_What needs to be done_
Drop the pictures; give again exactly the lines from the one holding "You are a computer-use" through the end of the data.

_Records from a data collection_
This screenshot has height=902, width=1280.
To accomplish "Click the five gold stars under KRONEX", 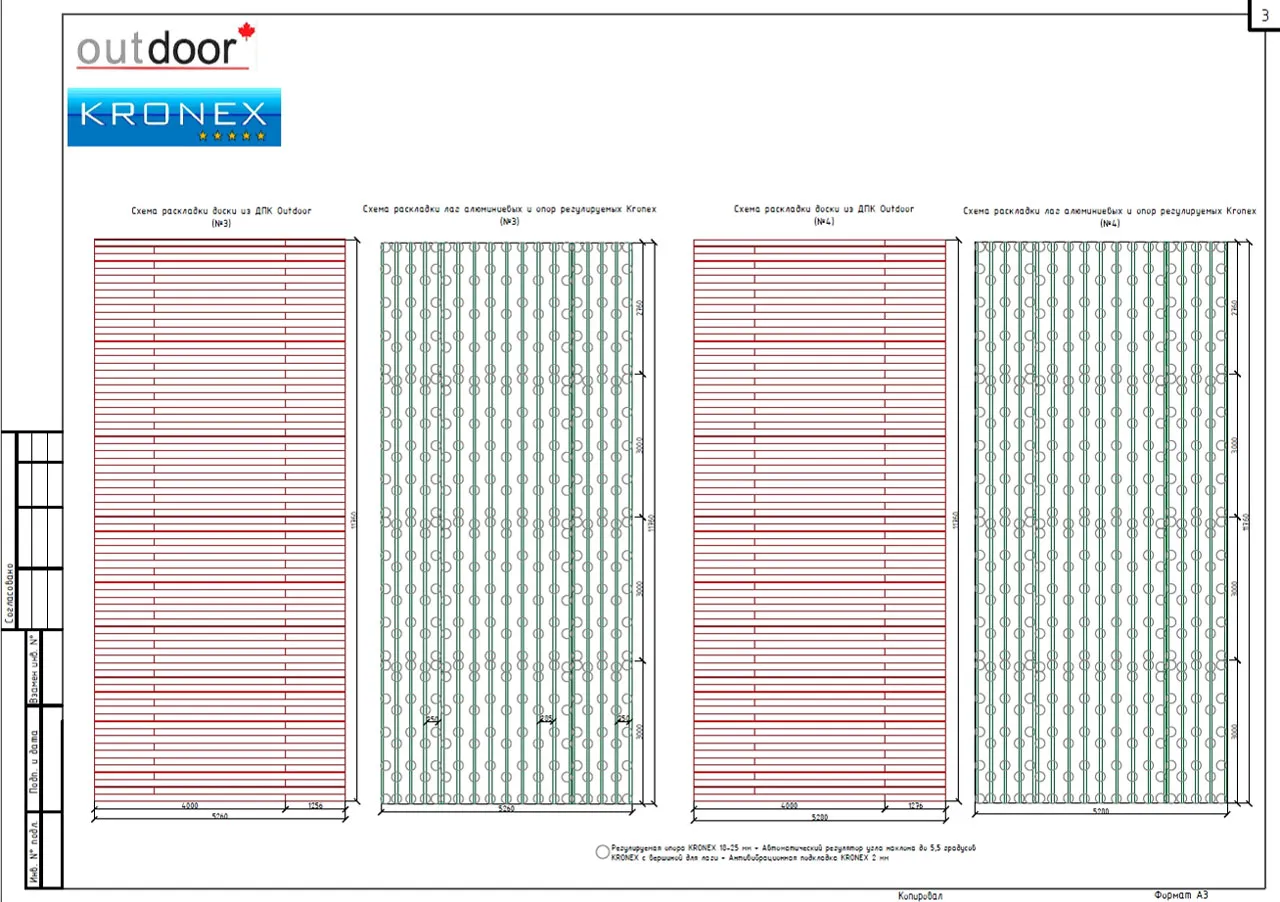I will coord(232,135).
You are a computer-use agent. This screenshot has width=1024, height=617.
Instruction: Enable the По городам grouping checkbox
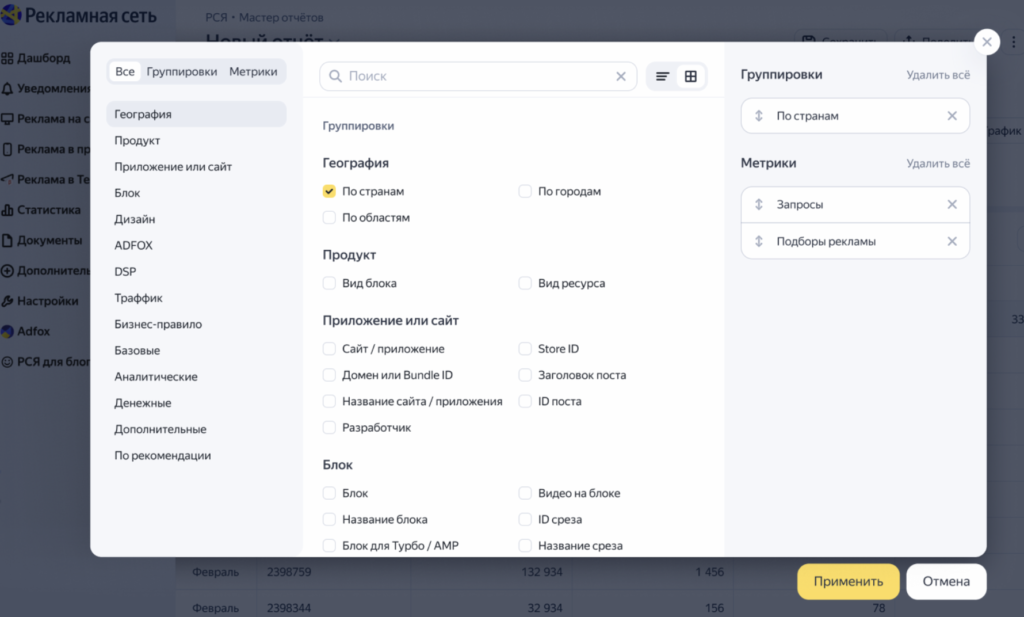[525, 190]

_Written solution_
You are a computer-use agent. This screenshot has width=1024, height=617.
Instruction: Enable the По городам grouping checkbox
[525, 190]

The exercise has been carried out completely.